Even with the package or port, you will need to set up the listener for the
rpki-rtr protocol manually. For this, you will need to pick a port number, we
don't have one assigned. For this discussion we will call it 43779. How you do
this depends on whether you are running inetd or xinetd.
For FreeBSD with inetd, you will need to add entries to /etc/services and
/etc/inetd.conf
/etc/services:
rpki-rtr 43779/tcp #RPKI-RTR protocol
/etc/inetd.conf:
rpki-rtr stream tcp nowait nobody /usr/local/bin/rtr-origin rtr-origin --server /var/rpki-rtr
For Ubuntu, you probably need to use xinetd. xinetd may not be installed by
default, and is not (yet) listed as a package dependency for rpki-rp, so you
may need to install it:
$ sudo apt-get install xinetd
You will need to create a xinetd configuration file for the rpki-rtr service:
/etc/xinetd.d/rpki-rtr:
service rpki-rtr
{
socket_type = stream
protocol = tcp
port = 43779
wait = no
user = nobody
server = /usr/bin/rtr-origin
server_args = --server /var/rpki-rtr
}
And remember to
$ sudo service xinetd restart
To test the rpki-rtr service you've installed, you can use the rtr-origin
program (yes, the same program that acts as the rpki-rtr server) as a test
client:
$ rtr-origin --client tcp localhost 43779
This will attempt to connect to the rpki-rtr service on your machine using the
given port.

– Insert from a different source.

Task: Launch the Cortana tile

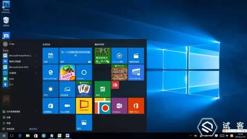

If the service is running, you will either get a listing of the
current database content, or a message warning that the server has no data
yet. In either of these cases, the client will stay connected to the server,
waiting for updates.
If the client does not connect to the server, or exits with an error message,
something is wrong. Sadly, there are many interesting ways for this to fail
(for example: at the previous JANOG hackathon, we saw a case where it failed
because inetd had TCP wrappers support enabled, so inetd was accepting the
connection but not starting the server process). If this happens to you, we
will have to debug to see what is wrong.
If you need to build from source:
Download the source code, either via subversion:
$ svn co http://subvert-rpki.hactrn.net/trunk/
or from a snapshot tarball:
$ wget http://download.rpki.net/rpki-trunk.tar.xz
$ xzcat rpki-trunk.tar.xz | tar xf -
For the relying party tools, the packages you will need to install are:
- Python
- lxml
- xsltproc
- rrdtool
- chrootuid
See the installation page for details on platform packages and download URLs.
If you forget any of these, ./configure will remind you.
Once you have these installed, follow the installation instructions on the
installation page. You only need the relying party tools, so you can configure
it with:
$ ./configure --disable-ca-tools
$ make
$ sudo make install
Once you have the tools installed, you should go to the documentation for the
Relying Party tools, particularly the section on running the Relying
Party tools under cron.
You will need to create the /var/rpki-rtr directory manually, and chown it to
be owned by the rcynic user:
$ sudo mkdir /var/rpki-rtr
$ sudo chown rcynic:rcynic /var/rpki-rtr
You will also need to set up a listener for the rpki-rtr service. There are
many ways to do this, but the most common one is to run rpki-rtr under inetd
or xinetd. Pick an available TCP port, and set up inetd or xinetd to run the
command:
rtr-origin --server /var/rpki-rtr
as the service for that port.
If all goes well, at this point you should have a working RPKI cache, and can
point routers that support the rpki-rtr protocol at the cache.
The options for prepackaged version of the rpki.net CA tools are mostly the
same as for the RP tools.
JPNIC's appliance image may support the CA tools (ask them then update this
page).
If you want to install your own software:
The prepackaged versions of the CA tools will need some configuration. The
package dependencies should pull in the MySQL server, but you will need to
create an rpki.conf (by editing the provided rpki.conf.sample), then
configure your MySQL databases before you can start the daemons.
You will also need to configure the GUI before you can use the web
interface to the CA tools.
On FreeBSD, rpki.conf is in /usr/local/etc/rpki.conf; on Ubuntu, it's in
/etc/rpki.conf. In both cases, you should find a rpki.conf.sample file in the
same directory.
Once you have configured the CA code and created its databases, you need to
run:
to create the BPKI (sic) certificates and keys needed by the daemons.
If you get through all this, you should be ready to start the servers. On
FreeBSD, you do this by adding
to /etc/rc.conf, then running
$ /usr/local/et/rc.d/rpki-ca start
On Ubuntu, the CA tools are under upstart control, so you should be able to
start the daemons by running
$ sudo initctl start rpki-ca